La responsabilidad abre el camino a la autonomía y la libertad maduras, a la justicia y la rendición de cuentas, a la vigilancia y a la enmienda.
Por supuesto, es un valor que siempre hace un poco de ruido. Es normal: hemos convertido la responsabilidad en la caricatura de la responsabilidad: el troquel parental es motivo de toda clase de sospechas.

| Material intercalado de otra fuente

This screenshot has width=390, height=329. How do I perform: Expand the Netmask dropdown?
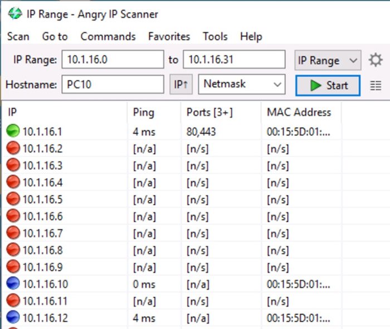click(x=242, y=85)
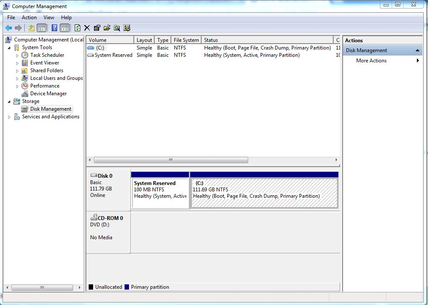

Pero sería igual de sospechoso caer en el otro extremo: el de la irresponsabilidad, el de la negligencia, el de la desidia, el olvido, desorden, impunidad, y abandono. Todo eso que supone vivir al margen de los deberes, los cargos, las obligaciones, los compromisos, las equidades, los respetos, los ordenes, las atenciones, las leyes y los karmas, como no sea los inmediatos y los que nos convienen y los que nos permiten abusar endogámicamente del otro. ¿Quién ahora está pensando a cincuenta o cien años plazo?
La responsabilidad, como metavalor, trae consigo una miríada de responsabilidades subalternas, en tantísimos ámbitos: laboral, fiscal, ambiental, comunicacional, genital, etc.
Por demás, hay distintos órdenes de responsabilidad: para empezar está la responsabilidad individual, la responsabilidad familiar, comunal, nacional, global y, bueno, la universal. La cuestión de trabajar con vista a círculos crecientes de responsabilidad es crucial. Es decir que la responsabilidad limitada es peligrosa, y trae inevitablemente una guerra de perspectivas.
Por tanto, cualquier responsabilidad local deberá ser comprendida en un orden más grande de responsabilidad y gobernabilidad; correlativamente, las responsabilidades abstractas deberán encarnar en lo inmediato.
La responsabilidad, siendo de todos, no puede ser comprendida en realidad sino como radicalmente propia. Es decir que no podemos pedir responsabilidad sin comprender que esa responsabilidad es más que nada nuestra (o seremos iguales a esos judíos revolucionarios de Monty Python en “La vida de Brian”, que solo hablan, se indignan, nada hacen). No podemos pedir responsabilidad sin dar el ejemplo de la responsabilidad.
Pero no caigamos en el moralismo, no caigamos en la rigidez, no en el legalismo, ni en la hiperestesia jurídica. Y mucho menos en el dogmatismo jihadista o violento. Tampoco caigamos en la codependencia: hacer por otros lo que estos son capaces de hacer por sí mismos.